(WORK TASK) For this exercise, restate the records word for word.

(EXTRACTED INFORMATION)
+-------+
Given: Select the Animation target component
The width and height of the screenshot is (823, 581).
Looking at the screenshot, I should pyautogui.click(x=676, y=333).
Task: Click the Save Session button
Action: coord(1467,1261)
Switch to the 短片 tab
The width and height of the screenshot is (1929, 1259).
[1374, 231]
+-------+
(ANSWER SECTION)
Given: Select the Animation target component
The width and height of the screenshot is (823, 581).
Looking at the screenshot, I should pyautogui.click(x=676, y=333).
Task: Click the Save Session button
Action: coord(1467,1261)
Switch to the 短片 tab
The width and height of the screenshot is (1929, 1259).
[1374, 231]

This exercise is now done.